ENTRIES SHOWN:
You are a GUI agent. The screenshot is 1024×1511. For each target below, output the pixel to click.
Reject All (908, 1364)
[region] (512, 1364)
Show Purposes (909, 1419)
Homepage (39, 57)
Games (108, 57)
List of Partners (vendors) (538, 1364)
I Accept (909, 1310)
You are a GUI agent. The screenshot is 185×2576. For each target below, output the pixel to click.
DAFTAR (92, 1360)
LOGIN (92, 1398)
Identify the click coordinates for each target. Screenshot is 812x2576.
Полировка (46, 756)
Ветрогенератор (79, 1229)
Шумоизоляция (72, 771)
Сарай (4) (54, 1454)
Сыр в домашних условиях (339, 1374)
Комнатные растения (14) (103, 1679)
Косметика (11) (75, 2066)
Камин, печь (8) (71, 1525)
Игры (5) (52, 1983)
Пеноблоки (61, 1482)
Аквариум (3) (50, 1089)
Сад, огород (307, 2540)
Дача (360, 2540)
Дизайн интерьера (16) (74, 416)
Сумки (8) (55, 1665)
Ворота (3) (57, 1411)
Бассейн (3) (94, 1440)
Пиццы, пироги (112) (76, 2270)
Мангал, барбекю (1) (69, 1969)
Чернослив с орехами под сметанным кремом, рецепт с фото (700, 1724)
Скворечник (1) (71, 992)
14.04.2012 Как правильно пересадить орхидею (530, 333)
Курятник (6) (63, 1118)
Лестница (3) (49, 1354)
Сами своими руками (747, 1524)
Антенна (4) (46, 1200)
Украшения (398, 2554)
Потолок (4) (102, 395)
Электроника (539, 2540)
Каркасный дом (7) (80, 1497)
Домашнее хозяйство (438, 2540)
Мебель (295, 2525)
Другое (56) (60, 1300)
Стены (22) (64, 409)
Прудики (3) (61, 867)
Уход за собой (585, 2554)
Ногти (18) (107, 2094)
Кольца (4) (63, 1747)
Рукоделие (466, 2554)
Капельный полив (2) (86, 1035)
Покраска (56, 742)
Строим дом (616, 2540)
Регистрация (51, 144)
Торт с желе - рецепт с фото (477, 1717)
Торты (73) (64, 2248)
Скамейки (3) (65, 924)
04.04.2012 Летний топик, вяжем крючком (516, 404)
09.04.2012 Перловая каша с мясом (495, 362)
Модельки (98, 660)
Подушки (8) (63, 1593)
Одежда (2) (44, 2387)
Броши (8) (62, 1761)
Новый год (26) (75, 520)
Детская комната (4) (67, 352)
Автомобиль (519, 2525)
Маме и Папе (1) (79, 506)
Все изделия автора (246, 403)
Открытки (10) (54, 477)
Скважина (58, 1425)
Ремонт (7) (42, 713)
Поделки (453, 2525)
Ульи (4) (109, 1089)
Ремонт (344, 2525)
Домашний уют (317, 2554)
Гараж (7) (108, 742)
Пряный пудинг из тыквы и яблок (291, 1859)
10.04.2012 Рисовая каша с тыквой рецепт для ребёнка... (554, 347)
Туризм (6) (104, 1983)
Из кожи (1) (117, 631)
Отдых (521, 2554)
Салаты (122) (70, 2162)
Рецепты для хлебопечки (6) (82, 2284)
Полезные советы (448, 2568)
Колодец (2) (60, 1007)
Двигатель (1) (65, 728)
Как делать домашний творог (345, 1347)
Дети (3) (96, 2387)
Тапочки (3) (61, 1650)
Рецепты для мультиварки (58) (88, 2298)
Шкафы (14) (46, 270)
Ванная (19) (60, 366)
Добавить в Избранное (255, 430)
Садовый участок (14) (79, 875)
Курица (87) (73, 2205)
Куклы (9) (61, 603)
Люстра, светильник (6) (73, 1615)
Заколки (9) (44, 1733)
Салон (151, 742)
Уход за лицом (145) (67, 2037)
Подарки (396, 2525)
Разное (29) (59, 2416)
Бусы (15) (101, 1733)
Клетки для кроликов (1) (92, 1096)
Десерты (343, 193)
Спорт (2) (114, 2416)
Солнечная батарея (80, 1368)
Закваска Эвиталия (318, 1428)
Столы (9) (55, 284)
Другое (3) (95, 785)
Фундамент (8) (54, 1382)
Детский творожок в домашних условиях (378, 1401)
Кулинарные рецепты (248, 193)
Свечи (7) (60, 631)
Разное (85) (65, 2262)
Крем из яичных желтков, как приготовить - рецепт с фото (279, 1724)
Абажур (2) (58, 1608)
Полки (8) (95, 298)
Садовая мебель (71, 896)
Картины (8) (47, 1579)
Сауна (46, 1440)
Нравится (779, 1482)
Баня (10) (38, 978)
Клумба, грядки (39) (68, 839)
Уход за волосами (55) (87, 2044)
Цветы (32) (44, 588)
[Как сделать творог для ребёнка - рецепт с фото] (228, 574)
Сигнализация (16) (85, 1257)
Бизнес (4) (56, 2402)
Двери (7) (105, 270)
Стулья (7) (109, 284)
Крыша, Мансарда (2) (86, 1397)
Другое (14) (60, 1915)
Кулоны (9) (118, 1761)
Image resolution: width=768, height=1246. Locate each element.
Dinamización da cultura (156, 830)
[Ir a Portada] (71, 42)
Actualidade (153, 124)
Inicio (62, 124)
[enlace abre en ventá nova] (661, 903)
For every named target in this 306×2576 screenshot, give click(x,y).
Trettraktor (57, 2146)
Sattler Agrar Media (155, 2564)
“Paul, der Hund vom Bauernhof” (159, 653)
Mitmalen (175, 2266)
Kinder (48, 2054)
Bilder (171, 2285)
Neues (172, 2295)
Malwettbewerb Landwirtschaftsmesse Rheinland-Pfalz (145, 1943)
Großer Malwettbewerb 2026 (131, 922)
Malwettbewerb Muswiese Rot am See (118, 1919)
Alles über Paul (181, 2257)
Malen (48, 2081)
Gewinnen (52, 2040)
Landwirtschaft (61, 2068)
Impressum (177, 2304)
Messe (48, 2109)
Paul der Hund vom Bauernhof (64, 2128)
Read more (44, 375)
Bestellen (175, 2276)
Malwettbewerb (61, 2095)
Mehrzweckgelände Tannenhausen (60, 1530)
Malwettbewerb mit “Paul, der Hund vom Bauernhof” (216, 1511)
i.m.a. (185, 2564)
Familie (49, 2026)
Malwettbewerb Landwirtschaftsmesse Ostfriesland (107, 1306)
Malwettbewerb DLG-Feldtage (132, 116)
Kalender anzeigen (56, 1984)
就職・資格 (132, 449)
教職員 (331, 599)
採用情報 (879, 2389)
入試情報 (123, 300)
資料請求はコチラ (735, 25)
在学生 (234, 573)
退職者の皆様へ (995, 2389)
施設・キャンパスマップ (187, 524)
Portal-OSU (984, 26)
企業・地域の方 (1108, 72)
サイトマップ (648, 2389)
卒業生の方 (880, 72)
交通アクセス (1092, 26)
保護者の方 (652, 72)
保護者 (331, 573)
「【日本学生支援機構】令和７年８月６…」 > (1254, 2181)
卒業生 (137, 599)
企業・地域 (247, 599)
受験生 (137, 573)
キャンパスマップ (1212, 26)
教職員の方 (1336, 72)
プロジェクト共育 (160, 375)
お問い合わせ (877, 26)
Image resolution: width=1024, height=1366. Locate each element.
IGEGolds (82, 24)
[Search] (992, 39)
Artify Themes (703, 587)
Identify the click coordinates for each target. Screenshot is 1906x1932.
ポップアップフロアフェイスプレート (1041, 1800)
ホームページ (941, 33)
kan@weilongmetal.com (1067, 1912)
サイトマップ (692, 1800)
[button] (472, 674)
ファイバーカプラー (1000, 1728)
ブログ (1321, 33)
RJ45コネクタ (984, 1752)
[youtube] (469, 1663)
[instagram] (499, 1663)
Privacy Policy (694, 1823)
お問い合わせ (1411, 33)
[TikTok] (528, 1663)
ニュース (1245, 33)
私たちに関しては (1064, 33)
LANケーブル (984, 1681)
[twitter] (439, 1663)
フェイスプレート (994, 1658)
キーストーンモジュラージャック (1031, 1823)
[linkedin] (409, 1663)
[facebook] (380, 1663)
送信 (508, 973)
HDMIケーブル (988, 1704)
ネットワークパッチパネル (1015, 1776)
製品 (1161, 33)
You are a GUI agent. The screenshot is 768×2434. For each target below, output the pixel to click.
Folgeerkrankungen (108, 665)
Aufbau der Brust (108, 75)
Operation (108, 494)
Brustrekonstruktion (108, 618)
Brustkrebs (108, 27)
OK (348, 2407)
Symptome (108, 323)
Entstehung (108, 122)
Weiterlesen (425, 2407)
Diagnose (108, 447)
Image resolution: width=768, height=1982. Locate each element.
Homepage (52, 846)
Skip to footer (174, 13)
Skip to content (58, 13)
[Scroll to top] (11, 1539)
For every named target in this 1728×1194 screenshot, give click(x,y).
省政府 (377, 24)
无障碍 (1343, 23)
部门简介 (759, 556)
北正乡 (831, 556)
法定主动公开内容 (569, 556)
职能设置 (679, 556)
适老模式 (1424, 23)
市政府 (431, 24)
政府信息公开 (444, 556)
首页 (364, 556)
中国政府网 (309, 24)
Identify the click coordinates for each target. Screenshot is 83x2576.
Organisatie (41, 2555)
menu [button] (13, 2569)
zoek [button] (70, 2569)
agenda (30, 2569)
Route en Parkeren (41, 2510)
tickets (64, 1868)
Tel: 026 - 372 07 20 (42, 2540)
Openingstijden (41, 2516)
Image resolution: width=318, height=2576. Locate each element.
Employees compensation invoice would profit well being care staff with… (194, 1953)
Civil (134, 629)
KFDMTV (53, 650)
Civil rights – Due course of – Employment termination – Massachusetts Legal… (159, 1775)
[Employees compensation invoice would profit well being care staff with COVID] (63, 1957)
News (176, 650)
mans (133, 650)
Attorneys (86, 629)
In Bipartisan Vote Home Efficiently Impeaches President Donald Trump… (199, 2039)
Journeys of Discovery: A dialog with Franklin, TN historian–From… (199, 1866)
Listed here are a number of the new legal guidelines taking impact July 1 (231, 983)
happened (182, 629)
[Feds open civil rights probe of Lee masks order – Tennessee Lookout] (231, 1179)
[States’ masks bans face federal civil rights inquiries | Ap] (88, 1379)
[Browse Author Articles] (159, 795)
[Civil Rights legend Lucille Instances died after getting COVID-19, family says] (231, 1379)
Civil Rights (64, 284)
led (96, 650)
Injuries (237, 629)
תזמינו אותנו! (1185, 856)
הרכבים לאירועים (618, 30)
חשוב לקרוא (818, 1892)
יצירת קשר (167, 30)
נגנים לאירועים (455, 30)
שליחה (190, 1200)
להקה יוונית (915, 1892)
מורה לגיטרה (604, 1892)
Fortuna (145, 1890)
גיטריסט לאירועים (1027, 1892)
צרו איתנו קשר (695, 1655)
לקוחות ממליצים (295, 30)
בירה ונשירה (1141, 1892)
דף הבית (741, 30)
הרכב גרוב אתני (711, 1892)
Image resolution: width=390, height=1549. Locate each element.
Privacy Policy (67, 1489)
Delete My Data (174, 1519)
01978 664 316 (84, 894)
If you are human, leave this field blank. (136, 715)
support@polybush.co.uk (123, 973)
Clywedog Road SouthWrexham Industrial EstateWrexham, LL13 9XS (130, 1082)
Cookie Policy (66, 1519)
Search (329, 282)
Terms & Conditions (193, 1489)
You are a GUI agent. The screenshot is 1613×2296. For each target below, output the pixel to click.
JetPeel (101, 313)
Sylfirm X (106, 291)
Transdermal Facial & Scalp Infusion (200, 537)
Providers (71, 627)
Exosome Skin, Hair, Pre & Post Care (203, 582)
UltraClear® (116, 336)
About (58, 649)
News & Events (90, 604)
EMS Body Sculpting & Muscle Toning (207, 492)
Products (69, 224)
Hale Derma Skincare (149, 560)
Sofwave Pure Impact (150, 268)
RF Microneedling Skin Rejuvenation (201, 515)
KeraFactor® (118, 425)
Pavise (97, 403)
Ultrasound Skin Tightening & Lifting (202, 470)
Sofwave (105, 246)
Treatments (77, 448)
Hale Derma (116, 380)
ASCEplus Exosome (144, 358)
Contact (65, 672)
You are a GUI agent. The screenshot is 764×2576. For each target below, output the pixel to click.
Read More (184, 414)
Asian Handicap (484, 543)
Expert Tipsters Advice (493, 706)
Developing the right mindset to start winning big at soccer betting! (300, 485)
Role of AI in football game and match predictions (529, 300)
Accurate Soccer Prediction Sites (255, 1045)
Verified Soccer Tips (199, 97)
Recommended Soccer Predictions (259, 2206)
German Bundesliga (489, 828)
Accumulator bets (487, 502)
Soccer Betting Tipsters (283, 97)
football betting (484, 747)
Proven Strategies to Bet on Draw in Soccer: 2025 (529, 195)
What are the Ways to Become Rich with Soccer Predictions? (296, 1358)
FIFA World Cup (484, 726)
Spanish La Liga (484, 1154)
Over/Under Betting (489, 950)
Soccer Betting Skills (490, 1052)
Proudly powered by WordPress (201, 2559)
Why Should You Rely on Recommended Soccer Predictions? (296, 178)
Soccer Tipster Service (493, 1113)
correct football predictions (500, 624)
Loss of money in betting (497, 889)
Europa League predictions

ACTIVITY:
Reproduce, word for word and in full, only the lines above that start at the line with "Туризм (6) (104, 1983)" and run through the line with "Inicio (62, 124)", both ends included.

THE COMPLETED TASK:
Туризм (6) (104, 1983)
Из кожи (1) (117, 631)
Отдых (521, 2554)
Салаты (122) (70, 2162)
Рецепты для хлебопечки (6) (82, 2284)
Полезные советы (448, 2568)
Колодец (2) (60, 1007)
Двигатель (1) (65, 728)
Как делать домашний творог (345, 1347)
Дети (3) (96, 2387)
Тапочки (3) (61, 1650)
Рецепты для мультиварки (58) (88, 2298)
Шкафы (14) (46, 270)
Ванная (19) (60, 366)
Добавить в Избранное (255, 430)
Садовый участок (14) (79, 875)
Курица (87) (73, 2205)
Куклы (9) (61, 603)
Люстра, светильник (6) (73, 1615)
Заколки (9) (44, 1733)
Салон (151, 742)
Уход за лицом (145) (67, 2037)
Подарки (396, 2525)
Разное (29) (59, 2416)
Бусы (15) (101, 1733)
Клетки для кроликов (1) (92, 1096)
Десерты (343, 193)
Спорт (2) (114, 2416)
Солнечная батарея (80, 1368)
Закваска Эвиталия (318, 1428)
Столы (9) (55, 284)
Другое (3) (95, 785)
Фундамент (8) (54, 1382)
Детский творожок в домашних условиях (378, 1401)
Кулинарные рецепты (248, 193)
Свечи (7) (60, 631)
Разное (85) (65, 2262)
Крем из яичных желтков, как приготовить - рецепт с фото (279, 1724)
Абажур (2) (58, 1608)
Полки (8) (95, 298)
Садовая мебель (71, 896)
Картины (8) (47, 1579)
Сауна (46, 1440)
Нравится (779, 1482)
Баня (10) (38, 978)
Клумба, грядки (39) (68, 839)
Уход за волосами (55) (87, 2044)
Цветы (32) (44, 588)
[Как сделать творог для ребёнка - рецепт с фото] (228, 574)
Сигнализация (16) (85, 1257)
Бизнес (4) (56, 2402)
Двери (7) (105, 270)
Стулья (7) (109, 284)
Крыша, Мансарда (2) (86, 1397)
Другое (14) (60, 1915)
Кулоны (9) (118, 1761)
Image resolution: width=768, height=1246. Locate each element.
Dinamización da cultura (156, 830)
[Ir a Portada] (71, 42)
Actualidade (153, 124)
Inicio (62, 124)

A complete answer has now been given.